Friday, December 28, 2012

Motivation and Incentive

My favorite web performance article in 2012 was this one from Kyle Rush about the work done on the Obama campaign's site during the 2012 election cycle.  They did do some cool things but it wasn't the technical achievements that got my attention, it was the effort that they put into it.  They re-architected the platform to serve as efficiently as possible by serving directly from the edge and ran 240 A/B tests to evolve the site from it's initial look and feel to the final result at the end of the campaign (with a huge impact on the donations as a result of both efforts).

Contrasted to the Romney tech team that appears to have contracted a lot of the development out and spent quite a bit more to do it (wish there was an easy way to compare the impact on the funds raised but the donation patterns across the parties is normally very different).

What I like most is that it demonstrates very clearly how having someone's motivations aligned with the "business" goals is absolutely critical and those are the situations where you usually see the innovative work and larger efforts put in.  I see this time and time again in the tech industry and I'm sure it applies elsewhere but it is absolutely critical to be aware of in tech.

Fundamentally that is what DevOps is all about and why the classical waterfall development model is broken:

  • Business identifies a "product need"
  • Product team specs-out a product to fill that need
  • Dev team builds what was specified by the product team (usually as exactly to the requirements as possible, including fussing about pixel-perfect matching the mock-up designs)
  • Dev team throws the resulting product over the wall to QA to test and verify against the requirements
  • QA team throws the final product over the wall to the Ops team to run
    • Usually forever and long after the dev and product teams have moved on
    • Usually doing all sorts of crazy things to keep the system running (automatic restarts, etc)
By bringing the various teams together and making them have skin in the game they are incented to produce a product that is easier to implement, scales and runs reliably (getting developers on pager duty is easily the fastest way to get server code and architectures fixed).

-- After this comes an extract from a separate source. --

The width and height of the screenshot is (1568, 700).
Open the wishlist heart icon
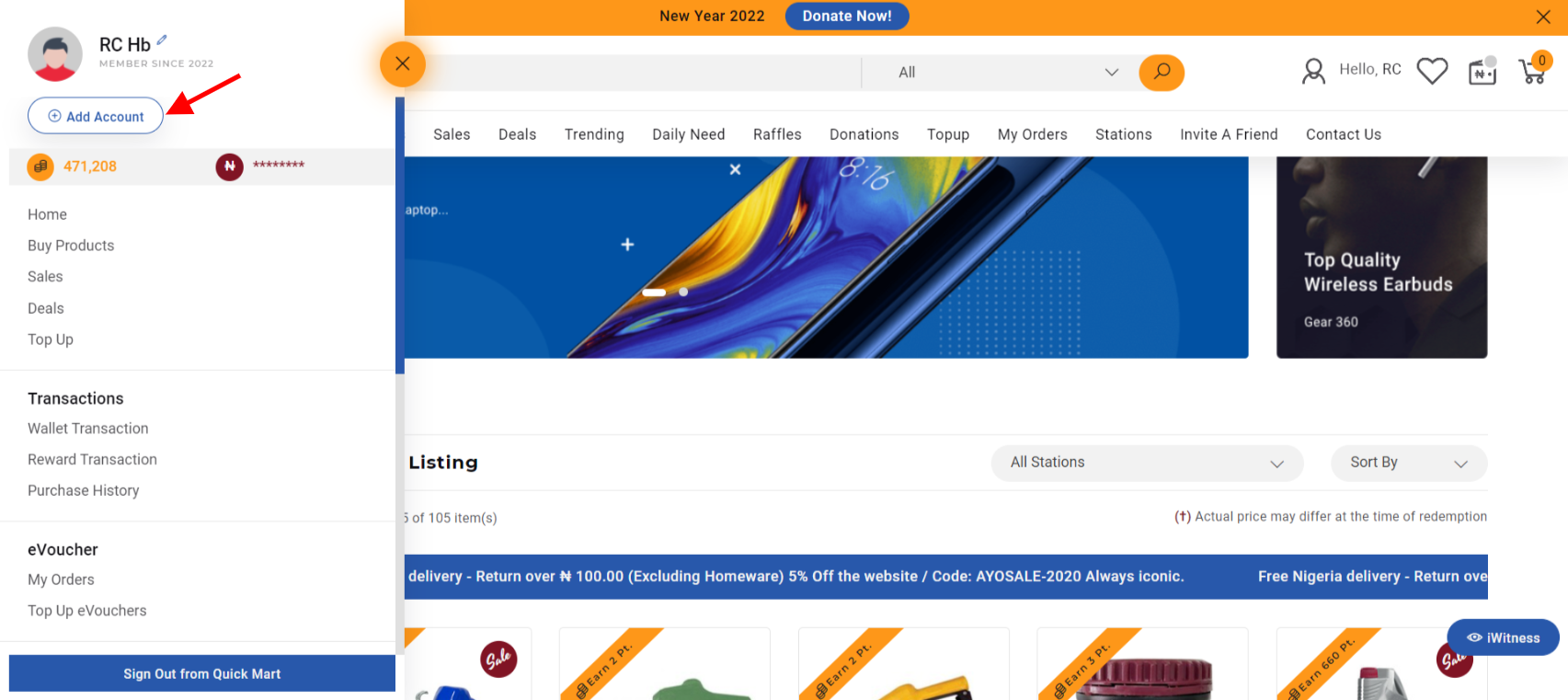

As you look across your deployment, small site or large, what are the motivating factors for each of the teams responsible for a given component?

The Hosting

If you are not running your own servers then there is a good chance that the company that is running them isn't incentivised to optimize for your needs.

In the case of shared hosting, the hosting provider makes their money by running as many customers on as little hardware as possible.  Their goal is to find the edge at which point people start quitting because things perform so badly and make sure they stay as close to that as possible without going beyond it.  When I see back-end performance issues with sites, they are almost always on shared hosting and at times it can be absolutely abysmal.

With VPS or dedicated hosting they usually get more money as you need more compute resources.  Their incentive is to spend as little time as possible supporting you and certainly not to spend time tuning the server to make it as fast as possible.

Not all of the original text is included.